Canna­bis und Glaukom

Von Fachgesellschaften abweichende Empfehlungen in sozialen Medien

30. November 2020

PHILADELPHIA (Bier­mann) – US-ameri­ka­ni­sche Ophthal­mo­lo­gen analy­sier­ten in einer inter­net­ba­sier­ten Quer­schnitts­stu­die die inhalt­li­che Quali­tät der belieb­tes­ten und am höchs­ten bewer­te­ten Such­ergeb­nis­se im Inter­net im Zusam­men­hang mit Glau­kom und medi­zi­ni­schem Canna­bis (MC). Trotz der Aussa­gen der Ameri­can Acade­my of Ophthal­mo­lo­gy, der Cana­di­an Ophthal­mo­lo­gi­cal Socie­ty und der Ameri­can Glau­co­ma Socie­ty gegen den medi­zi­ni­schen Canna­bis­kon­sum bei Glau­kom­pa­ti­en­ten empfiehlt ein erheb­li­cher Teil der unter­such­ten Online-Quel­len dessen Verwen­dung. Ange­sichts der großen Unter­schie­de in Quali­tät und Inhalt von Online-Infor­ma­tio­nen sei es für Augen­ärz­te wich­tig, sich der verschie­de­nen Platt­for­men und Meinun­gen bewusst zu sein, die den Pati­en­ten zur Verfü­gung stehen, so das Fazit der Studienautoren.

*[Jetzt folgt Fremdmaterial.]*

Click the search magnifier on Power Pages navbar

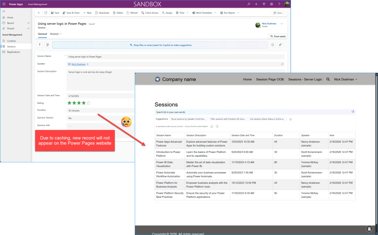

Die Wissen­schaft­ler verwen­de­ten Google sowie die 2 Social-Media-Platt­for­men Face­book und Youtube, um Online-Infor­ma­tio­nen heraus­zu­fil­tern, die für Pati­en­ten am besten zugäng­lich sind. Zu den Such­kri­te­ri­en gehör­ten „glau­co­ma“ UND „mari­jua­na“ oder „canna­bi­no­id“ oder „CBD“. Die 20 besten Google- und Youtube-Ergeb­nis­se für jeden Such­be­griff sowie die Beiträ­ge der 9 besten pati­en­ten­ba­sier­ten Glau­kom-Face­book-Grup­pen wurden anhand der Such­kri­te­ri­en aggre­giert und analysiert.

Die Quali­tät des Inhalts wurde von zwei unab­hän­gi­gen Gutach­tern anhand eines zuvor vali­dier­ten Sand­vik-Scores und eines Risiko-Scores bewer­tet. Unter­schied­li­che Werte wurden von einem fina­len Gutach­ter geklärt. Zusätz­li­che Analy­sen umfass­ten, ob die Quelle profes­sio­nell war (vom Arzt oder einer medi­zi­ni­schen Orga­ni­sa­ti­on) oder eine Meinung zur Anwen­dung von MC (pro, gemischt oder dage­gen) beim Glau­kom teilte.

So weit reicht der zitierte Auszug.